The following posts have no fixed theme or style, but I hope you enjoy reading them!

Monday 15 September 2008

How to eat responsibly

I have wondered and wondered how best to eat in an environmentally responsible way. I have asked environmentalists, vegetarians, vegans and scientists, and nobody has an answer on which foods are better than others, or how you should choose which food has the smallest carbon footprint. Now the New Scientist has the answer!

I advise you all to get the New Scientist dated 13th September 2008 and read the cover story.

This is a wonderful article. It's full of debate about what we know and what we don't know about carbon footprints. It's full of warnings that you cannot take the carbon footprint of chicken A and then assume it will have the same footprint as chicken B who lives on a different farm. But it also gives some guidelines about food.

Is it better to be a vegetarian?
Is it much much better to be a vegan?
How about buying things from the other side of the world?
Or organic food?

Now we have a few answers, although the scientific knowledge is not yet complete. Red meat and dairy products are the worst. Then chicken, eggs and fish. And fruit and vegetables are the best.

In the US, 11% of the carbon equivalent emitted is for transport.
A quarter of greenhouse gas emissions are actually nitrous oxide, from fertilisers.
In America, emissions from driving are only half of those from food production.
The emissions from fish depends hugely on how they are caught or farmed, and on whether they are carnivorous or herbivorous.

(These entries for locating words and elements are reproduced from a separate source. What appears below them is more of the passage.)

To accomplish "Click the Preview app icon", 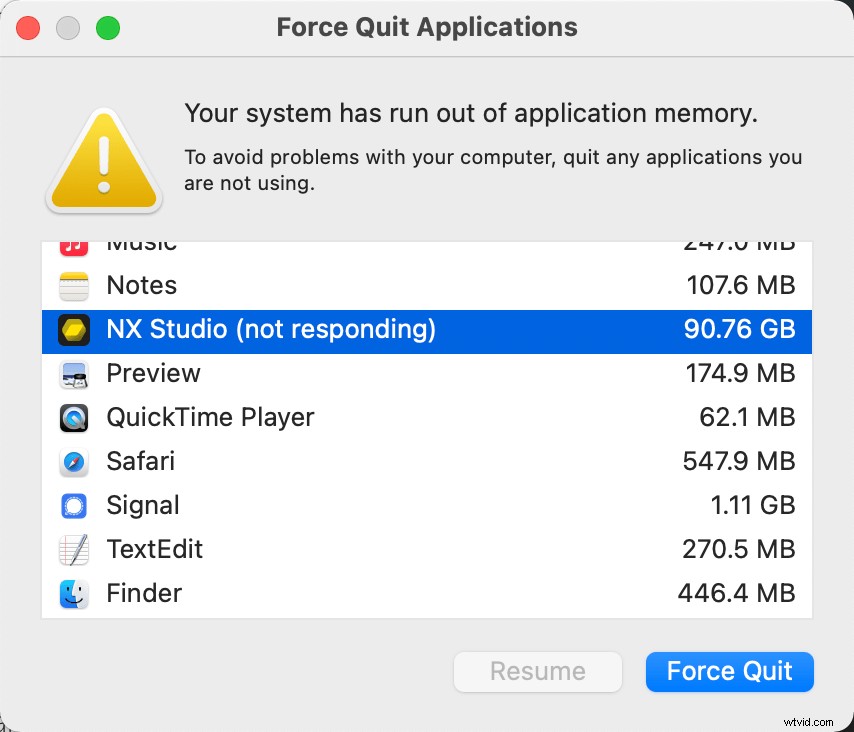I will (74, 374).
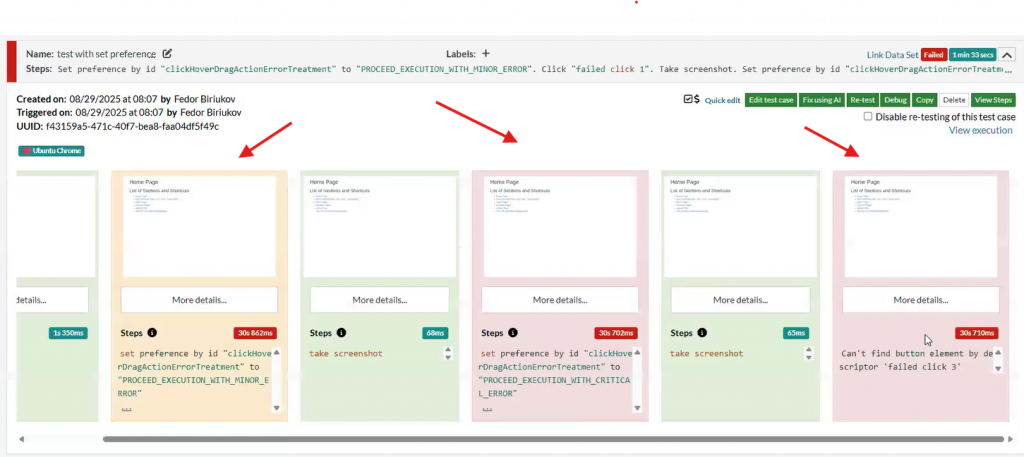Click the pencil icon to edit test name
1024x457 pixels.
168,54
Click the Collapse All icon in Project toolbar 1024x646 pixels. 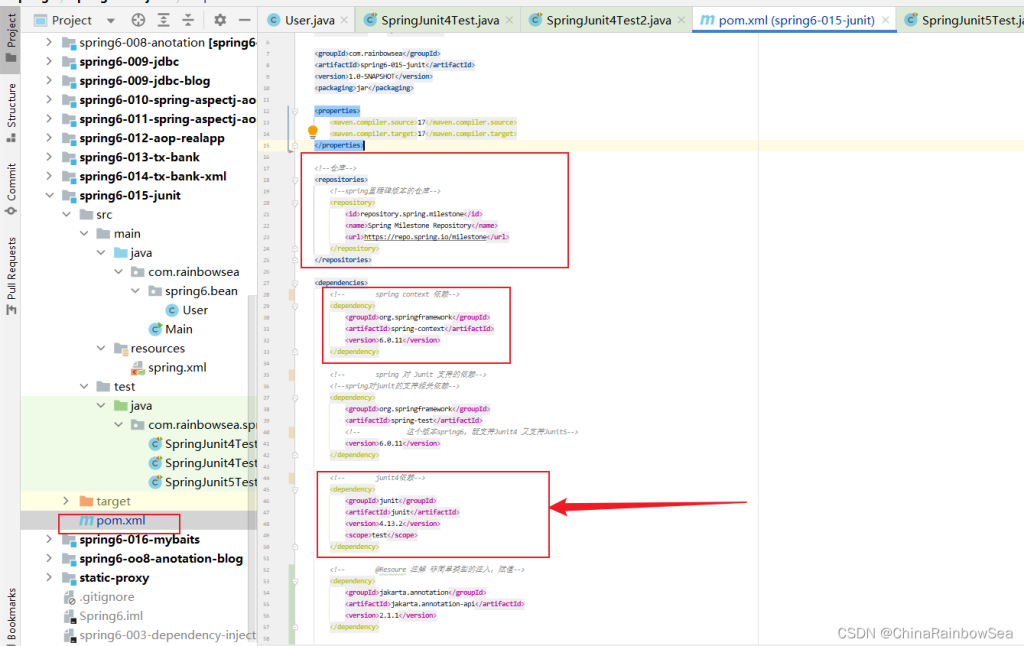[190, 19]
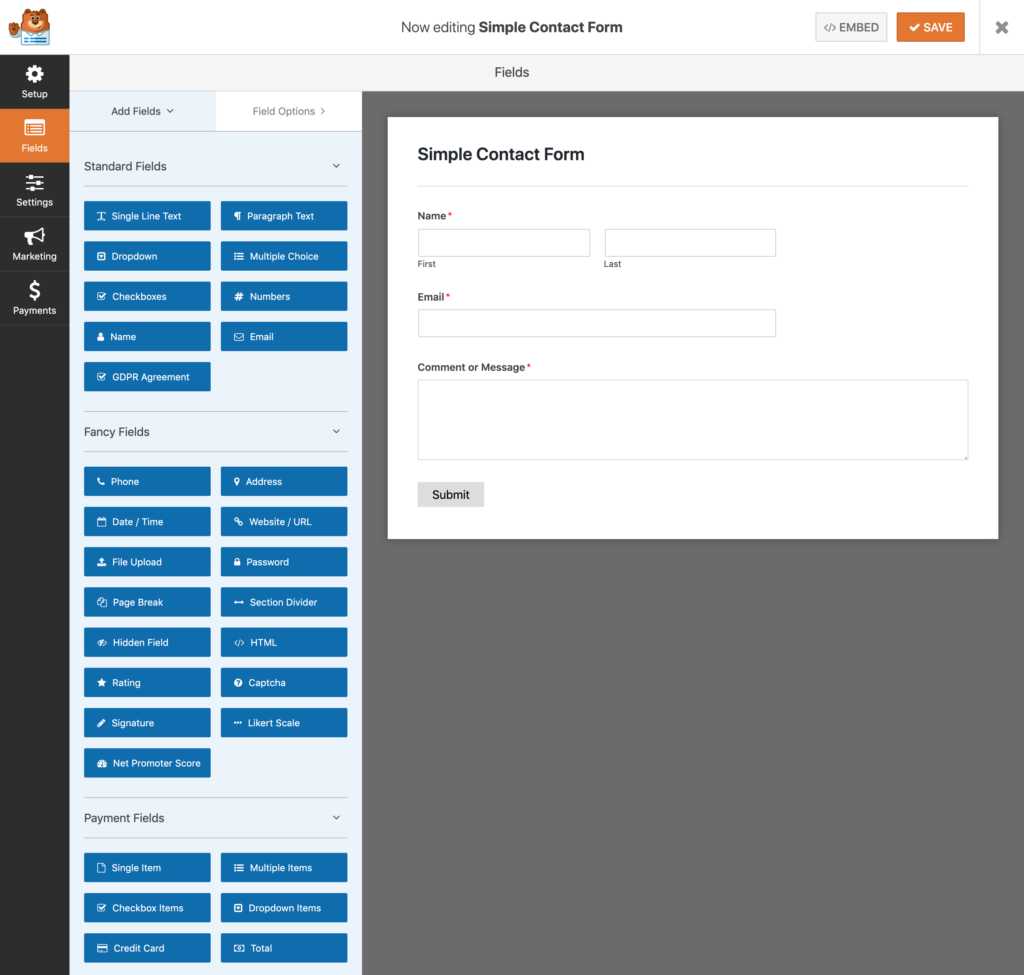Open the Embed options
This screenshot has width=1024, height=975.
tap(851, 27)
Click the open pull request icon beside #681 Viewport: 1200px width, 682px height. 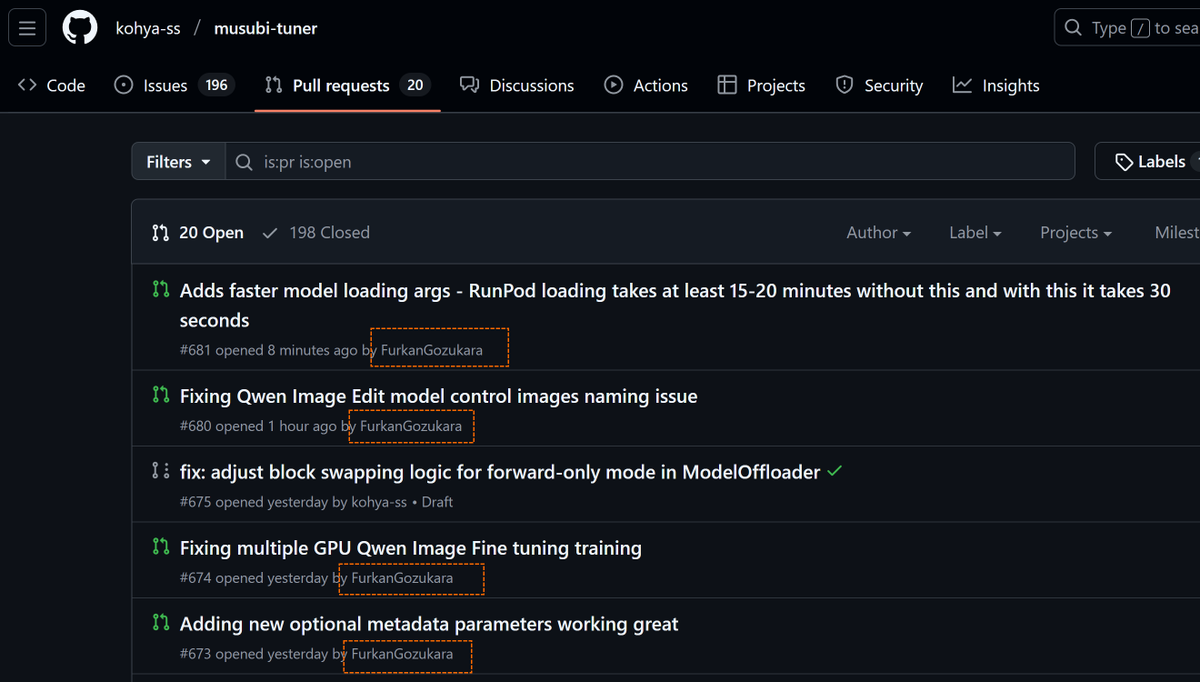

Anyway, don't trust me on all this. The discussion is much more complete in the New Scientist itself. This is something we all need to know. Giving up on plastic bags is NOTHING compared to knowing about stuff like this.

Aside:
Of course, carbon footprint is only a small amount of what constitutes sustainability, as a wonderful university lecturer called Big Rob told us. If we eat all the herbivorous fish, that's not sustainable and if we don't trade fairly with the third world, that's not sustainable either. But global warming is important and this is information that I have found very hard to uncover until now

1 comment:

Rachel said...

Thanks for the tip, I must read this!